* [INSTRUCTION A]:
What answer choices does the photoelectric effect problem offer? List each one with its letter.
* [INSTRUCTION B]:
Can you reproduce everything in the photoelectric effect problem from "If the maximum" down to "the incident radiation?", keeping every character unchanged?

* [EXCERPTED TEXT]:
────────

Question

If the maximum kinetic energy of an emitted electron is $4$ times the work function of the metal $\text{Li}$, what is the wavelength of the incident radiation?
Given: work function of $\text{Li}=2.5\text{eV}$

• A. $995\mathring{\text{A}}$
• B. $9950\text{pm}$
• C. $995\text{nm}$
• D. $995\mu m$

Answer 1

The correct option is A $995\mathring{\text{A}}$

According to the equation of photoelectric effect,
$(K.E{)}_{max}=\frac{hC}{\lambda }-{\varphi }_0......(1)$

As, $(K.E{)}_{max}=4\times {\varphi }_0$

$\Rightarrow 4{\varphi }_0=\frac{hC}{\lambda }-{\varphi }_0$

$\Rightarrow 5{\varphi }_0=\frac{hC}{\lambda }$

$5\times 2.5\times 1.6\times {10}^{-19}=\frac{6.63\times {10}^{-34}\times 3\times {10}^8}{\lambda }$

$\therefore \lambda =994.5\mathring{\text{A}}\approx 995\mathring{\text{A}}$

Hence, $\left(A\right)$ is the correct answer.

Why this question? This equation is a typical question & can be asked in NEET directly. Concept : $(K.E{)}_{max}=\frac{hC}{\lambda }=\varphi$

────────

* [EXTRACTED MATERIAL]:

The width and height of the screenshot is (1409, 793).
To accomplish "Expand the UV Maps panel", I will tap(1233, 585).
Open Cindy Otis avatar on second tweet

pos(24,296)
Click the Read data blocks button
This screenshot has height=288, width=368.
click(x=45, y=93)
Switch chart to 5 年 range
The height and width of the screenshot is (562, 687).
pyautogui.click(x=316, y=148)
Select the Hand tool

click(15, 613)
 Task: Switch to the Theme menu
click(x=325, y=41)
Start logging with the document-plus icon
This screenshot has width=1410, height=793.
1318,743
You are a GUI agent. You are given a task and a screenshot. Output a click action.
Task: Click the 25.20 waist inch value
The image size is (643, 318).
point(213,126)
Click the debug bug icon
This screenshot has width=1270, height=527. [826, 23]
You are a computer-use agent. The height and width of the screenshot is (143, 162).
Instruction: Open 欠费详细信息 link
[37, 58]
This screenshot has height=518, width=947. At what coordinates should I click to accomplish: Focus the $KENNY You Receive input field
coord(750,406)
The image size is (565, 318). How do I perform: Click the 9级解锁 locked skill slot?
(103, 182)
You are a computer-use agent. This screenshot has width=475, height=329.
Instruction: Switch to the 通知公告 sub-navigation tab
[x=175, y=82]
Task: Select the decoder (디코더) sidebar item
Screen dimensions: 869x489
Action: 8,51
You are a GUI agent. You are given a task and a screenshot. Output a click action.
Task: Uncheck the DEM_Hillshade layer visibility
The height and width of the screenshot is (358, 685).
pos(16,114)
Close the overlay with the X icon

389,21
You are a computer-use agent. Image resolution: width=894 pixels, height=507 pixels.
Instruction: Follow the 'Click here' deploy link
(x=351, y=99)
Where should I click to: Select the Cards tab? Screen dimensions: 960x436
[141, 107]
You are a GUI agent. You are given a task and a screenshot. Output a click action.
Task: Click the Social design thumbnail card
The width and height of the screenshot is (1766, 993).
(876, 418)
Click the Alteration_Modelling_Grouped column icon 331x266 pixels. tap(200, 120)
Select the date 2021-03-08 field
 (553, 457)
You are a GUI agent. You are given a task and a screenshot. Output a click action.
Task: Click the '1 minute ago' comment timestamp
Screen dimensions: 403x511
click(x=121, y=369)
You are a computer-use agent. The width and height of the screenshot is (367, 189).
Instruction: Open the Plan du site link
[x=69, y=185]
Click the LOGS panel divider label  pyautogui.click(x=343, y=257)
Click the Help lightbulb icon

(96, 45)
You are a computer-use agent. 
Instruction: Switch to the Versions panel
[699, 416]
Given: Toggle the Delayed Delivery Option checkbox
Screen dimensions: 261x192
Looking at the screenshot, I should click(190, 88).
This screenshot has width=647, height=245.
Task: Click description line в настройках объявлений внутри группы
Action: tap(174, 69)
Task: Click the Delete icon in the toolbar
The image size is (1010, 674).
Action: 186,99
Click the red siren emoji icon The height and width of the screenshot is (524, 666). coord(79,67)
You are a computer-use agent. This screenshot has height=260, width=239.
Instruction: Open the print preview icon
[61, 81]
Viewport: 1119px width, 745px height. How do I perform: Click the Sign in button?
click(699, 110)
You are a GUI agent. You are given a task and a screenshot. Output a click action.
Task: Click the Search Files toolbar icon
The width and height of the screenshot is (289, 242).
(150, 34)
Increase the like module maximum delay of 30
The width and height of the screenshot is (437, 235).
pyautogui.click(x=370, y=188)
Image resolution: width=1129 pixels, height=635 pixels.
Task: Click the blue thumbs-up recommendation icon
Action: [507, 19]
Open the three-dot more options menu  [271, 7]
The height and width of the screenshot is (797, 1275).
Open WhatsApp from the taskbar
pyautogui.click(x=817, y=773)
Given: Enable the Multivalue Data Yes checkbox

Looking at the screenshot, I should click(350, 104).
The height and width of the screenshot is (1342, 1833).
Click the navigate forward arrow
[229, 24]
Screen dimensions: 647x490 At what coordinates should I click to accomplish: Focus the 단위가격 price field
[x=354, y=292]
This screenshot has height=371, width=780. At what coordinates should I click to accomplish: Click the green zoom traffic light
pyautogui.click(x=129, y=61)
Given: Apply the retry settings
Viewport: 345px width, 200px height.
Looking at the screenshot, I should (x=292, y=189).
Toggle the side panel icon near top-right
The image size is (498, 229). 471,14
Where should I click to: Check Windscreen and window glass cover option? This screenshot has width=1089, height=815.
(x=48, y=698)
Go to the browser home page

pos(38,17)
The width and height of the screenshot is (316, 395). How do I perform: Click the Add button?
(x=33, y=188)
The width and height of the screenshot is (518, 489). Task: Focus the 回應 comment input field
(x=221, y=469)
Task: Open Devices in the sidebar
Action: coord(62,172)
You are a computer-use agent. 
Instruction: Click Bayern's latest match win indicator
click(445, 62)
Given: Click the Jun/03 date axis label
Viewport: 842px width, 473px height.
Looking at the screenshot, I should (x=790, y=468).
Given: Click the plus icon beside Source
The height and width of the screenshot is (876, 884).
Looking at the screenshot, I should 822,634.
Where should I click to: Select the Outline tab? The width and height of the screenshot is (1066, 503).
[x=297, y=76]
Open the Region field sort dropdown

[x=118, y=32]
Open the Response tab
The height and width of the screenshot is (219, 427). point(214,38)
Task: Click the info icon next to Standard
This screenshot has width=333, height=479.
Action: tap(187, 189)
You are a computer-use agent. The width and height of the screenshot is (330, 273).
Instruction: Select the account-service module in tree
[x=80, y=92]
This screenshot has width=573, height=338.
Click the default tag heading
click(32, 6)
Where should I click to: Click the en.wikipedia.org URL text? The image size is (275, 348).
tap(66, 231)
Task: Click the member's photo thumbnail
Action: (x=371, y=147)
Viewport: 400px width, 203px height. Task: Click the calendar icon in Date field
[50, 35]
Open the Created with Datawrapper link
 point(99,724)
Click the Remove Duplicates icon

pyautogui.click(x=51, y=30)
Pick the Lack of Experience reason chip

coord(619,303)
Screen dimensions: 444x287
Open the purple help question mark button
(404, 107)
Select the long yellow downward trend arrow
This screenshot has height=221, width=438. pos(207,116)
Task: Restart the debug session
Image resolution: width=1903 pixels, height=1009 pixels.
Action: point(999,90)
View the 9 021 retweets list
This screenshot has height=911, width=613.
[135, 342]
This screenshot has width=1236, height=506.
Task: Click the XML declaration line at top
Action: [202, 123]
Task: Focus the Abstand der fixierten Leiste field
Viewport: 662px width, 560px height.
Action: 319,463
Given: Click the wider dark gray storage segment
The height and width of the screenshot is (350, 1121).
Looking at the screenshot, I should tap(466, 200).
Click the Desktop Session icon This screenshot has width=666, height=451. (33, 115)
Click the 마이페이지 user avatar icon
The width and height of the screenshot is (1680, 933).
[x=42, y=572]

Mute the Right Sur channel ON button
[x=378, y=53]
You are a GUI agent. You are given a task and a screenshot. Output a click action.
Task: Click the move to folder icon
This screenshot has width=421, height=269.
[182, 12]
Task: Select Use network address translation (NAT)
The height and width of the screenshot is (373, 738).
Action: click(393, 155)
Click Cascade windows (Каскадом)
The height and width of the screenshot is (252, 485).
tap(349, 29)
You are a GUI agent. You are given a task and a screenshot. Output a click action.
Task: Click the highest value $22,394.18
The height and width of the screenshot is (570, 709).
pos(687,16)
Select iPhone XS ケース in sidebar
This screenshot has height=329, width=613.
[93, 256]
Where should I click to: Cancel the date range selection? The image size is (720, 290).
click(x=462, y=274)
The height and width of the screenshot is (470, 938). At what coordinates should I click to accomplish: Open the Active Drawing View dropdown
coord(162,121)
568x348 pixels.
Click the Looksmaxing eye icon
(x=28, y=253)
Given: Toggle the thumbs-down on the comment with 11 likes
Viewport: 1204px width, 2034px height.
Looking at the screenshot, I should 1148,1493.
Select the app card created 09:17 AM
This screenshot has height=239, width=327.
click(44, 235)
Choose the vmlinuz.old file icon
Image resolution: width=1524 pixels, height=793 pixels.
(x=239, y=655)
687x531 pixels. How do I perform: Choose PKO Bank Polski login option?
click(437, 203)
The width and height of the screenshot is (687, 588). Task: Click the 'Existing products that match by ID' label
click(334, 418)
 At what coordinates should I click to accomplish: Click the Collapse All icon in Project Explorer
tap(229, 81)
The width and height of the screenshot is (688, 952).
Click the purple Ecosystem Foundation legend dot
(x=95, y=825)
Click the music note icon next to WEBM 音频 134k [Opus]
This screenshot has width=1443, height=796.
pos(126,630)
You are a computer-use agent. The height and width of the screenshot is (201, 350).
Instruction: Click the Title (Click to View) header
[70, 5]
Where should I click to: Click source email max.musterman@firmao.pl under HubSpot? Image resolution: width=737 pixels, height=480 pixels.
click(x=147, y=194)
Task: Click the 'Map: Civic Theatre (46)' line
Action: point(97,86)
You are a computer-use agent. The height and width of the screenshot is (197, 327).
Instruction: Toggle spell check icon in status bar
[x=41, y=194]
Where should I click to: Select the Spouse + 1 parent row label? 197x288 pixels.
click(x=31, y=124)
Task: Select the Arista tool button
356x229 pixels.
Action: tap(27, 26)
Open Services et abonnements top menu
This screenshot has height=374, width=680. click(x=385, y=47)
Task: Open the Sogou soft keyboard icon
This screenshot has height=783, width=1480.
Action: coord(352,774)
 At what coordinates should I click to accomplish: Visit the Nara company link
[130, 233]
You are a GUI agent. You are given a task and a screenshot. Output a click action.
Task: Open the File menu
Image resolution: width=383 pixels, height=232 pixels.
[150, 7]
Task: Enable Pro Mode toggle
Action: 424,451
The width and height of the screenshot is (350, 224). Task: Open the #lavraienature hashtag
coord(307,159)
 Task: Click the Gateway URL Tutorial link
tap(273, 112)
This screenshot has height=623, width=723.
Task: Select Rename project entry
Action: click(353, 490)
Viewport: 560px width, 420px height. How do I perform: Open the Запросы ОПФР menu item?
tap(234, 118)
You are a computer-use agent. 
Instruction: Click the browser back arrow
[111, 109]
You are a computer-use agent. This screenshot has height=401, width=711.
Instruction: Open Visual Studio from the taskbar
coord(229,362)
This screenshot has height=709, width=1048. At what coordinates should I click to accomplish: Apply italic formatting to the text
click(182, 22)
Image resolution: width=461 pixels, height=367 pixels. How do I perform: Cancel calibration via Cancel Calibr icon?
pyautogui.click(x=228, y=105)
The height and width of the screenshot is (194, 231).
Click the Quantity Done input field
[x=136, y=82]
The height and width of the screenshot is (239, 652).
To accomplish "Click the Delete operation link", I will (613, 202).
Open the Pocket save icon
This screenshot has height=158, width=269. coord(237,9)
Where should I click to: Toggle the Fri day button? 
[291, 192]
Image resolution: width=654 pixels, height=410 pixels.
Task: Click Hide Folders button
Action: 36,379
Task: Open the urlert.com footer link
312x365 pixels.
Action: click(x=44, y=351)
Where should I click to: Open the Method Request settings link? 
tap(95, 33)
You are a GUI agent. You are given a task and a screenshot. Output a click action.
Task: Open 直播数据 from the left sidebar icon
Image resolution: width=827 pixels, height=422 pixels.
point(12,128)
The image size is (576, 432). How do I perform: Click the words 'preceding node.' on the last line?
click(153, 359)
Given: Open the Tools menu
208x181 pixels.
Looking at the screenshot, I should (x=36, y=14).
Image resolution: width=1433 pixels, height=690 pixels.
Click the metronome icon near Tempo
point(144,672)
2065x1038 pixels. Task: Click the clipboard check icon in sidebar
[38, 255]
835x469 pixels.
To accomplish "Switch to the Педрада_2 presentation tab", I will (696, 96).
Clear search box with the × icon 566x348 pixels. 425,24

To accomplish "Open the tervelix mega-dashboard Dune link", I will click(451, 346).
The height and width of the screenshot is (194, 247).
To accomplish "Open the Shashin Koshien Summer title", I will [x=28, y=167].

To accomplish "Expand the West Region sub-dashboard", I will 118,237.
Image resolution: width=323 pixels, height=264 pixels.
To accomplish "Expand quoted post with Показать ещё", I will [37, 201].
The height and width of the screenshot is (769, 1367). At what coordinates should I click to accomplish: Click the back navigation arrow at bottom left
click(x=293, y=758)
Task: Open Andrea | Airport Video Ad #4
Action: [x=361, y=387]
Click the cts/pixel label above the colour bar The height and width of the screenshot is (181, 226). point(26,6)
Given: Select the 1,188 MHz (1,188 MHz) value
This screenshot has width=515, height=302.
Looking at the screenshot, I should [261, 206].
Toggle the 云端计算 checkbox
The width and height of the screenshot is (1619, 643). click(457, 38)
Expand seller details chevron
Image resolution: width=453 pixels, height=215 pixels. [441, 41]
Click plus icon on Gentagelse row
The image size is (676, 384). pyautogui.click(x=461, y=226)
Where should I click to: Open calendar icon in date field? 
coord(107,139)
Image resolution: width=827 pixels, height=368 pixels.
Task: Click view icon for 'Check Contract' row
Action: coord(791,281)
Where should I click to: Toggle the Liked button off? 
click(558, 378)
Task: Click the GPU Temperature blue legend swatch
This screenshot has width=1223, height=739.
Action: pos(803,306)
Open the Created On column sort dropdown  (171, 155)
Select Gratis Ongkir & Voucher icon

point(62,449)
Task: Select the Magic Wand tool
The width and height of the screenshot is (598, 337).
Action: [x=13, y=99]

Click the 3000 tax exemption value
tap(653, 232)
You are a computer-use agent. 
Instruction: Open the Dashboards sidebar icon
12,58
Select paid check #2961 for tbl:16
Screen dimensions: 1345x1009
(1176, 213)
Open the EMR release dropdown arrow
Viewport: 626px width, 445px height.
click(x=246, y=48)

────────

* [TASK ANSWER A]:
A. 995 Å
B. 9950 pm
C. 995 nm
D. 995 μm

* [TASK ANSWER B]:
If the maximum kinetic energy of an emitted electron is $4$ times the work function of the metal $\text{Li}$, what is the wavelength of the incident radiation?